We got told Nutella was for our lunch, and wouldn’t it be great if we had Nutella for school, umm no mom, Nutella is meant to be eaten with a spoon. I stand by that statement to this day and refuse to eat it any other way. That is until I learnt that things are better in moderation and it’s okay to sometimes spread it on a delicious slice of toast. My mom stopped buying the Nutella because it never made it to our lunch, but it did bring me great memories of eating copious amounts of hazelnut spread with a spoon.

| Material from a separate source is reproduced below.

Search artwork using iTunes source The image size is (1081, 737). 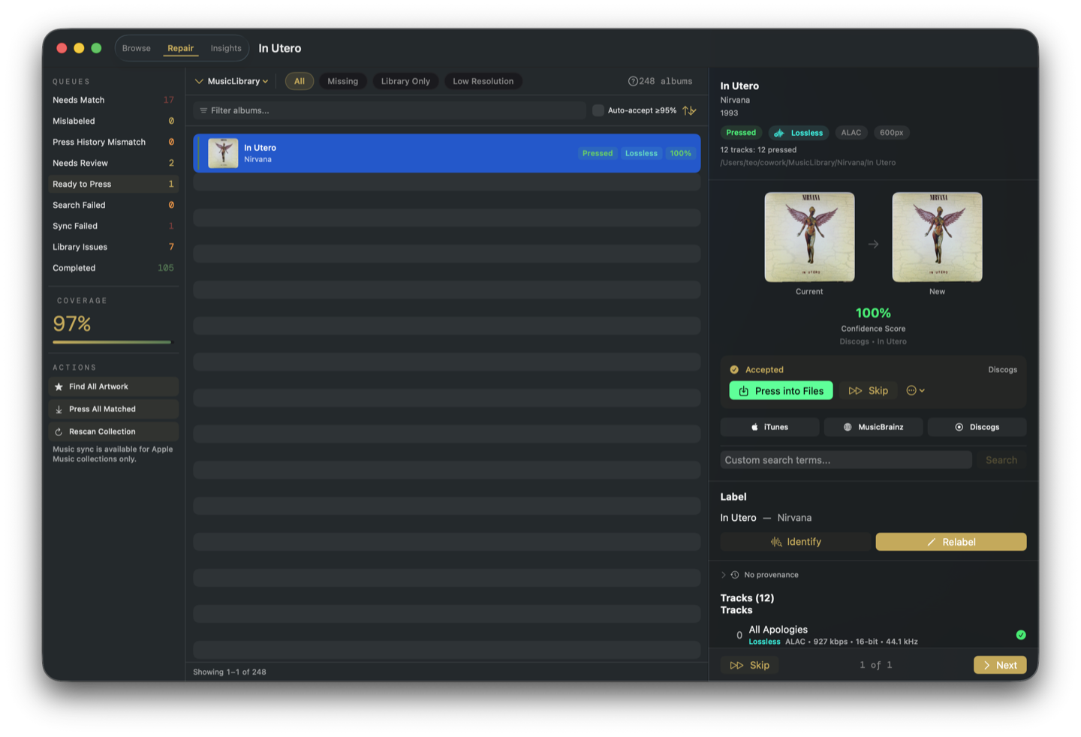click(769, 427)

What most attracted me to Nutella, was 1; I wasn’t the one buying the seriously overpriced hazelnut spread and 2; the fact that someone had turned nuts into a spread and surely that must be good for me. After moving out, having to buy my own groceries and learning there are hidden sugars in store-bought products I definitely needed to find another solution. I knew Nutella was mostly roasted hazelnuts, and that flavour was mostly what I was after, but I wanted something healthier, that I didn’t feel guilty about when I get up at 2 am wanting something sweet. Hazelnuts actually have extraordinary nutritional benefits (when eaten in moderation), and it’s definitely no surprise that all tree nuts are the most nutrient-rich foods you could choose to snack on. They’re a brain-boosting powerhouse and can improve the brain and cognitive function, this is because they’re high in vitamin E, manganese, thiamine, folate, and fatty acids keeping your brain sharp and working at its best, when you can feel your mental energy depleting there’s nothing you want more than a little mental pick-me-up.

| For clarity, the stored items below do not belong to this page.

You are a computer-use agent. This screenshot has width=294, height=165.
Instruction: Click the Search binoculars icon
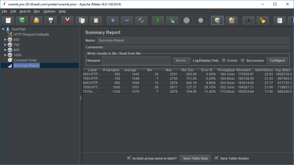click(248, 20)
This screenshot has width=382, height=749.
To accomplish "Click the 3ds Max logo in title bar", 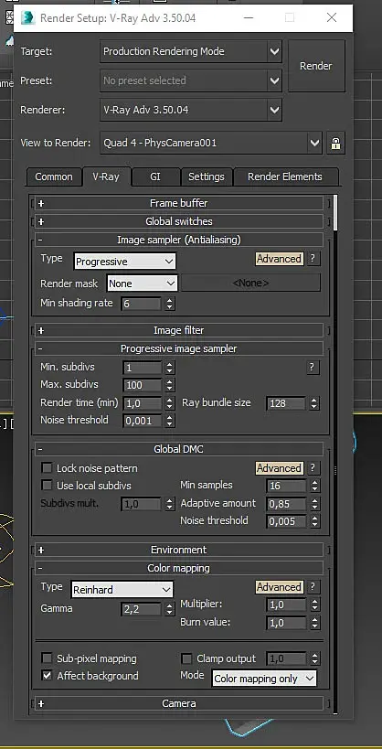I will coord(27,17).
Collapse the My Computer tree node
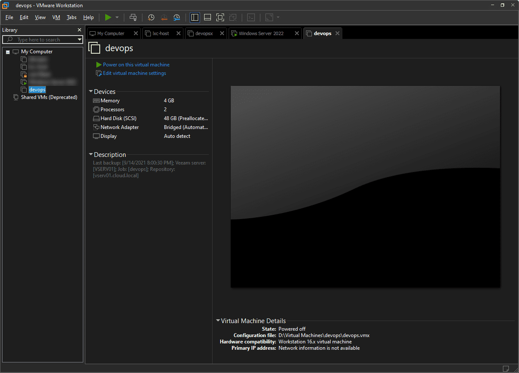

This recipe uses the most basic and unrefined ingredients to keep everything healthy and packed with good monosaturated fats, allowing your body to process the energy in the right way, instead of storing it as fat and leaving you feeling sluggish. We opted for dark chocolate instead of milk chocolate, because of the coconut sugar and maple syrup, but if you did want to add milk chocolate instead try and reduce the amount of maple syrup and coconut sugar you add. You also need a really good blender for this recipe, otherwise, some serious elbow grease could work, but we can’t make any promises. If you don’t enjoy eating Nutella by the spoonful, one jar will last in the fridge for up to 2 weeks, just make sure it’s stored in an airtight container. Otherwise, I recommend putting on some bad TV, and visiting your couch with a jar of Nutella and a teaspoon (we need some regulations).

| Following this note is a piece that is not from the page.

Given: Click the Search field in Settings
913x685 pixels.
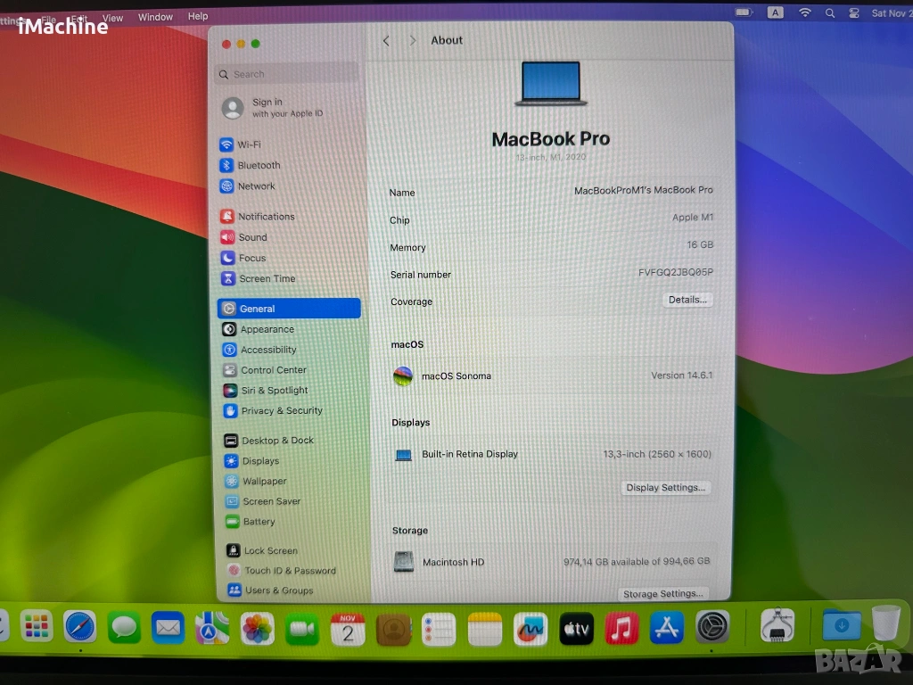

- 1 cup Raw Blanched Hazelnuts
- 1/2 cup Dark Chocolate, roughly chopped
- 1tbsp Maple Syrup
- 1 can Full Fat Coconut Milk
- 2tbsp Coconut Oil
- 1/4 cup Coconut Sugar
- Pinch of Salt
- Preheat your oven to 180 degrees Celcius and line a baking tray with parchment paper.
- Roast the hazelnuts for 15 minutes, checking on them occasionally to make sure they’re not burning.
- While your hazelnuts are roasting, place a small saucepan over medium heat. Add your coconut milk, coconut oil, and coconut sugar and keep stirring until the coconut sugar is fully dissolved into the coconut milk.
- Place your chopped chocolate in a bowl, add your hot coconut milk mixture and let the mixture sit undisturbed for 1-2 minutes. Resist the urge to stir.
- After 1 minute stir the mixture using a fork or a whisk until the chocolate has completely melted and incorporated into the coconut milk.
- Once your hazelnuts are done in the oven, let them cool slightly and add to a nutribullet/high speed blender along with your chocolate sauce, blending until smooth.
- Pour the mixture into your glass jar and keep it bottled in the fridge for over a week.